В 1672 году заграничным почтмейстерам посланы дары „за их службу“: в Данциг, Даниилу Брандесу соболей на 40 рублей; в Вильну, Рейнгольду Бисингу — на 30 рублей; в следующем году, по просьбе Московского дворянина Андрея Виниуса, вернувшегося из-за границы, Даниилу Брандесу за доставку всяких вестовых писем Арт. Серг. Матвееву и тому самому Виниусу — соболей на 20 рублей[10].


Учреждение почты прививалось всё прочнее и для правительства потребность в развитии почтового дела становилась всё ощутительнее. Марселису всё-таки не доверяли, заботиться о торговых интересах еще не научились, а необходимость почты для государственных целей становилась настолько серьезною, что правительство начало прибегать к попыткам поручать своим чиновникам заводить в разных местах почты, разумеется, только для казенных писем.

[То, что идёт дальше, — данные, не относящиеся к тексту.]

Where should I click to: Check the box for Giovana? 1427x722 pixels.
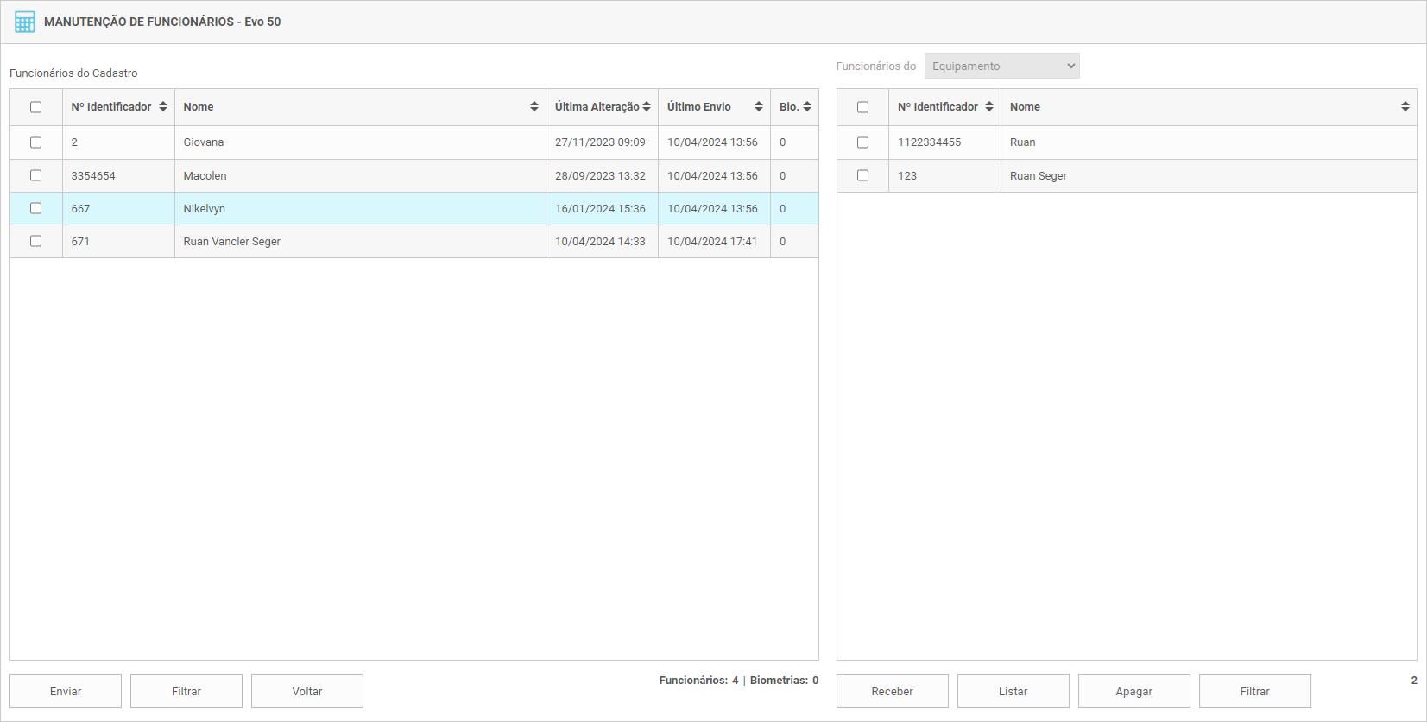[x=36, y=143]
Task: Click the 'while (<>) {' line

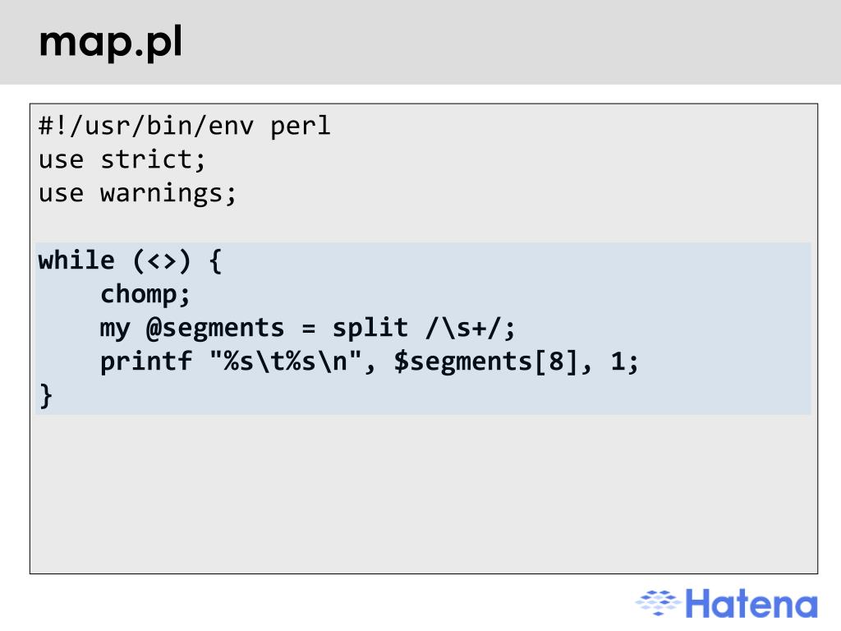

В „Глуховских договорных статьях“, заключенных Московским правительством с гетманом Многогрешным 6 марта 1669 г., читаем: „указал в. г-рь говорить гетману, чтоб учинить на местех почту, и чтоб на тое почту кто из Черкасских жителей нанялся, а давать ему заплату по уговору, а в тот договор вполы платить из поборов Малороссийских городов, а другую половину в. г-рь укажет дать из своей в. г-ря казны из Путивльских или из Севских доходов против договора, чтоб в тех подводах учинить помочь“. Гетман и вся старшина на эту статью отвечали, что станут на то сыскивать охотников[11].

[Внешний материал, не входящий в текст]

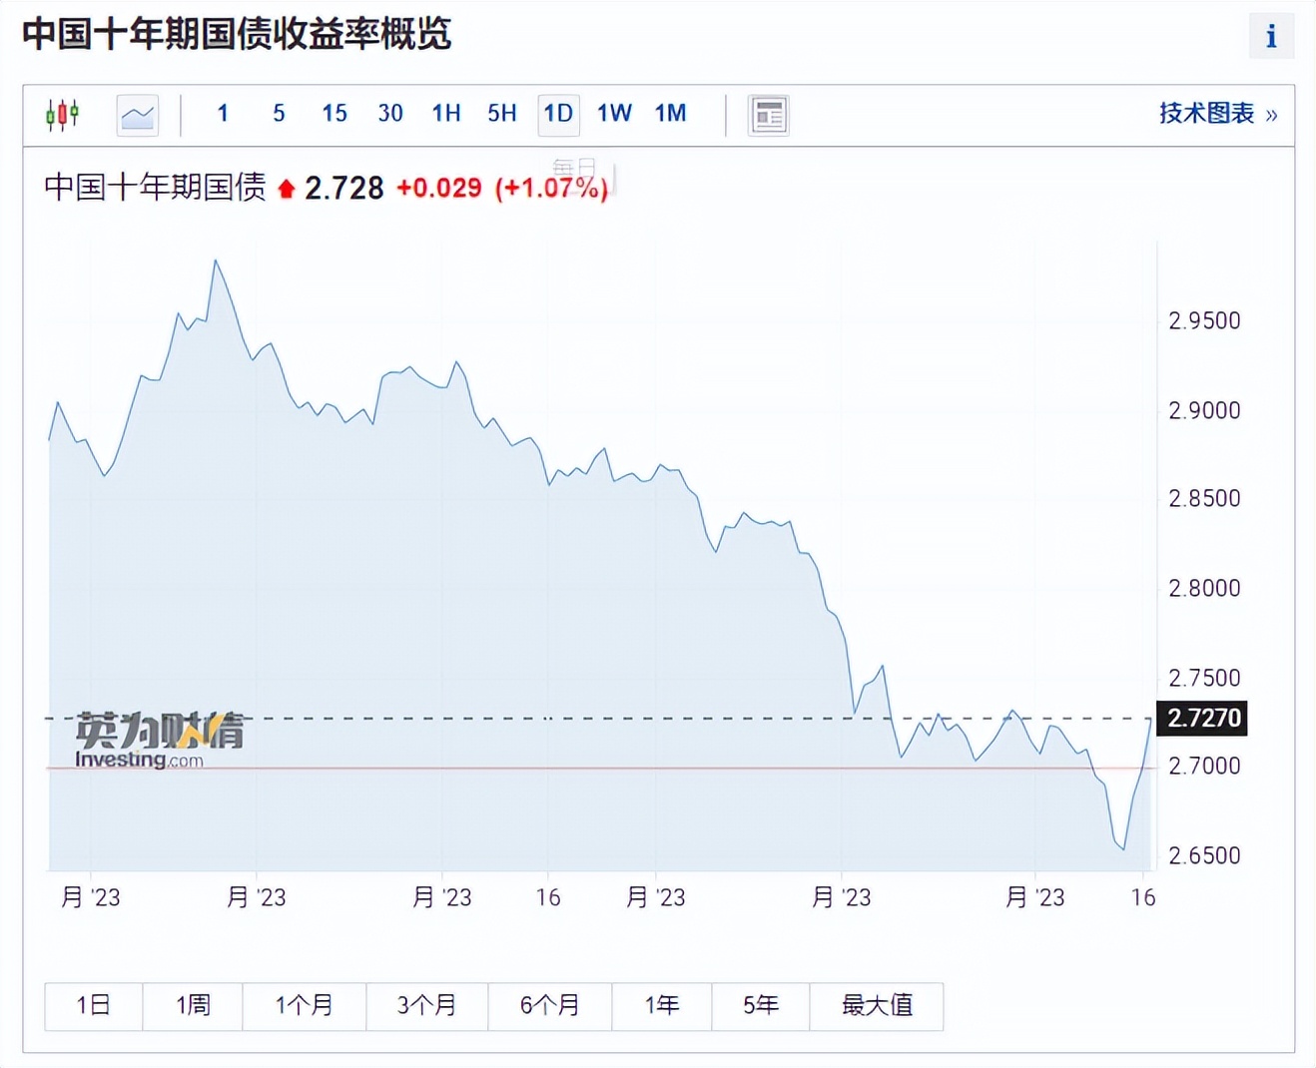Click the 3个月 range button

click(x=427, y=1006)
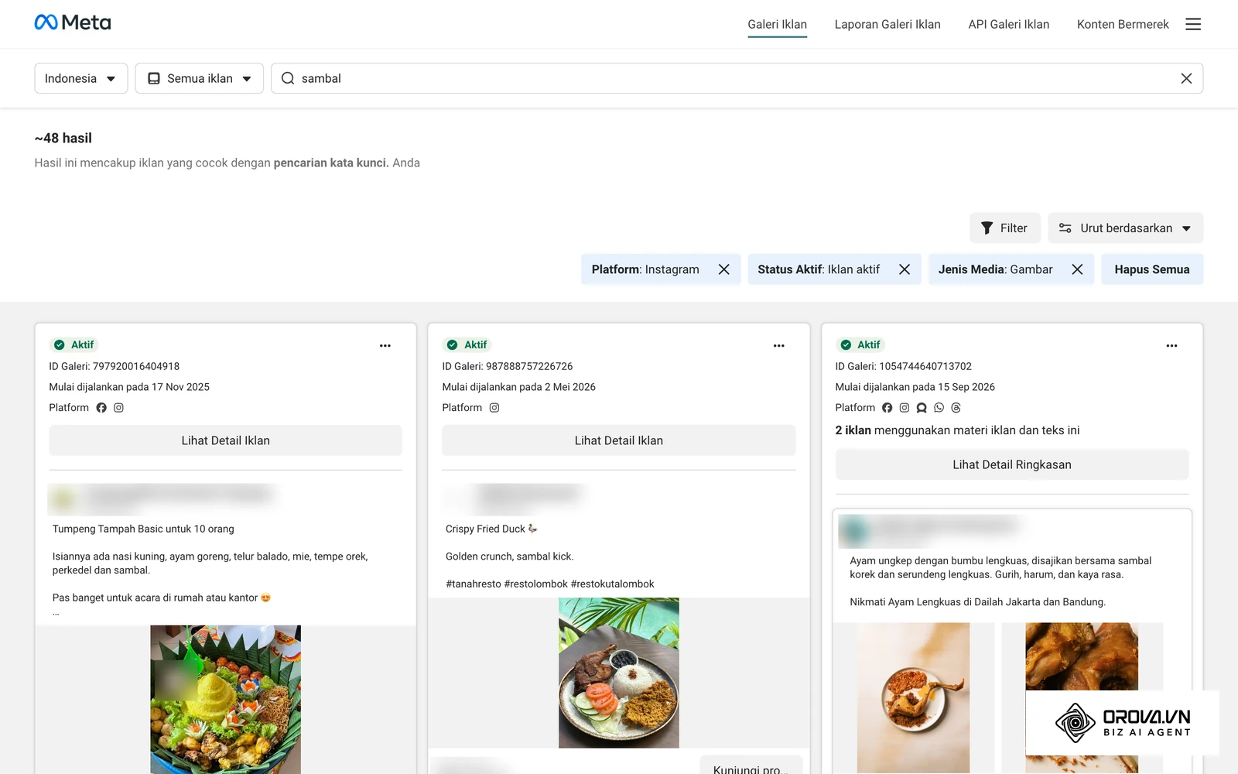This screenshot has width=1238, height=774.
Task: Open three-dots menu on Crispy Fried Duck ad
Action: [x=778, y=345]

В 1670 году к Киевскому воеводе, князю Гр. Аф. Козловскому была послана грамота, в которой ему предписывалось устроить в Киеве почту для скорых посылок и присылать в Москву всякие вестовые письма. [143]Почтарей было велено приглашать при помощи добровольного найма и выдавая им половину урядной цены из Великороссийских доходов. Дела этого, очевидно, как следует не сумели устроить, и в марте 1673 г. снова велено было для скорой гоньбы от Москвы до Калуги, Севска, Глухова и малороссийских городов учинить почту и росписать станы, первый — от Москвы на 20 — 30 верст, остальные — на расстоянии 30 — 40 верст друг от друга. Постановив почту, Ямской приказ должен был уведомить Приказ Малые России о том, сколько придется употребить на это на каждом стане людей, лошадей и „в каких местех кому почта поручена будет“. В царском указе по этому поводу говорится, чтобы этих людей и лошадей „в иную ни в какую гоньбу давать не велеть, а быть всегда наготове для его, в. г-ря, скорых дел“, гонять им днем и ночью „так же, что и Рижская и Виленская почты учинены; всякие письма принимать и отдавать безо всякие задержки, именно, и гоньбе б ни малого мотчания отнюдь у них не было нигде ничем, а гонять им... с великим береженьем, чтоб писем не помочить и утери б никакие не было“. Из Москвы для постановления этой почты был послан нарочный ямской приказчик Петр Чешихин. Ему велено учинить станы и поставить по 5 лошадей добрых и по 3 проводника на каждом стане. 14 апреля он писал из Калуги, что он устроил 5 станов, поставил на каждом по 5 лошадей и по 2 Московских ямщика; а в Калуге ямщиков не оказалось — все разбежались, вследствие чего ни подвод от Калуги до Болхова негде было взять, ни людей не хватило. К своей отписке он приложил роспись станов:

1) стан в вотчине окольн. Ив. Мих. Милославского, в дер. Похре, на дворе у крест. Софронка Павлова;

2) в деревне Исая Челищева — Васильевской, у крест. Алешки Иванова; [144]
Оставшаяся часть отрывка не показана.